*Problem requirements*
Look through the records and copy every line in which "computer" appears.

□ □ □ □ □ □ □

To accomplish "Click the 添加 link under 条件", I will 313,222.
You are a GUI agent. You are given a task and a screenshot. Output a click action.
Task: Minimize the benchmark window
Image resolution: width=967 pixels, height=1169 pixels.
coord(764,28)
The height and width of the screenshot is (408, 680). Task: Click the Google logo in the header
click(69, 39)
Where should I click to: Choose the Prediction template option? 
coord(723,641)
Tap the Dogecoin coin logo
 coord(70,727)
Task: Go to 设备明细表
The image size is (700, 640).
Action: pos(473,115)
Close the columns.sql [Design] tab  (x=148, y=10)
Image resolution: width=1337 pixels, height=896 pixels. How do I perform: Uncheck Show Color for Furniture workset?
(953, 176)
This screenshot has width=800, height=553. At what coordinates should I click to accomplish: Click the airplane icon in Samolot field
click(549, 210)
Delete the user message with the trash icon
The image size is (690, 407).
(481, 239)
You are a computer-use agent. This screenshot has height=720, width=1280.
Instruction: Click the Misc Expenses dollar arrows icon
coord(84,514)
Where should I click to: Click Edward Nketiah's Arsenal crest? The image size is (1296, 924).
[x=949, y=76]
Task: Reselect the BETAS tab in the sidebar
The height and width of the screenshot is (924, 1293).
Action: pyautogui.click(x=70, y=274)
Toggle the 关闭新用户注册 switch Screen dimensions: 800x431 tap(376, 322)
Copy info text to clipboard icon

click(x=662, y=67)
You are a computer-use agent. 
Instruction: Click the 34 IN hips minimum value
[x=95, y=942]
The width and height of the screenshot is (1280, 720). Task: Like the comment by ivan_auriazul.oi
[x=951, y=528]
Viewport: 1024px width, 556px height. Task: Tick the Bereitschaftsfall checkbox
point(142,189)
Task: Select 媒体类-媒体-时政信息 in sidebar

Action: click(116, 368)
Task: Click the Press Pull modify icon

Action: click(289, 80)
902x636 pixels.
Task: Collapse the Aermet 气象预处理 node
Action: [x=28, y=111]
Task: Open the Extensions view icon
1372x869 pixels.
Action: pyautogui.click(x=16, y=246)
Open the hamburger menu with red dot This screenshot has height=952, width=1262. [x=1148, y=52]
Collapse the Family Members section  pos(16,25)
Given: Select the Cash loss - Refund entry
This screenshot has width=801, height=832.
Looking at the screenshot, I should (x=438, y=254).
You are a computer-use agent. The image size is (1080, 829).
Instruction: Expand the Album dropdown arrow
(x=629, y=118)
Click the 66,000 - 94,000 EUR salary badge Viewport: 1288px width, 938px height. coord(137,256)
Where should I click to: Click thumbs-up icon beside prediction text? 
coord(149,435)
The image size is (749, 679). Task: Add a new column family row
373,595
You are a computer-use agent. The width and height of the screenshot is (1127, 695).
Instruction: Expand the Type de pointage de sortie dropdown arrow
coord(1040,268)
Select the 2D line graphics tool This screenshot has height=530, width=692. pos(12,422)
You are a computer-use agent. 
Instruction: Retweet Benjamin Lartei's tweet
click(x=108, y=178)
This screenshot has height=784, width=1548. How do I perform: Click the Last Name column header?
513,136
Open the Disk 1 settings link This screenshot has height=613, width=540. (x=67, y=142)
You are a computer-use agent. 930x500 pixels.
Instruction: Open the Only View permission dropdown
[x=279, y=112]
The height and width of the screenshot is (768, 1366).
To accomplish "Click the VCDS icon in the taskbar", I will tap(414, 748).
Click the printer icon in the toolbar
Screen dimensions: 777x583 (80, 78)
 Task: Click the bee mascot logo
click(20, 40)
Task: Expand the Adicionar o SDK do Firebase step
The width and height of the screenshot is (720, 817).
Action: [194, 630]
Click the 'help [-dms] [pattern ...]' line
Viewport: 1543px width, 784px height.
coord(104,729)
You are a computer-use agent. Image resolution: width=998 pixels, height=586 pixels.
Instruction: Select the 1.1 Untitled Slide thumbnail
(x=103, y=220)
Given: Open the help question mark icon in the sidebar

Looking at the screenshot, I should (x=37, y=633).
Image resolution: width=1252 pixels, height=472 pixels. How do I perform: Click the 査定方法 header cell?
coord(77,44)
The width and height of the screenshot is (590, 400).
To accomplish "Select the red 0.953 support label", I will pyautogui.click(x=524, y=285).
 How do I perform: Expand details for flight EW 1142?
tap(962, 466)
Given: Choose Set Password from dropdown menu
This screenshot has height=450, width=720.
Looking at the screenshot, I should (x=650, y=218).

□ □ □ □ □ □ □

*Result of this exercise*
You are a computer-use agent. This screenshot has height=720, width=1280.
You are a computer-use agent. 
You are a computer-use agent. The image size is (1080, 829).
You are a computer-use agent. The width and height of the screenshot is (1127, 695).
You are a computer-use agent. 
You are a computer-use agent. 930x500 pixels.
You are a computer-use agent. Image resolution: width=998 pixels, height=586 pixels.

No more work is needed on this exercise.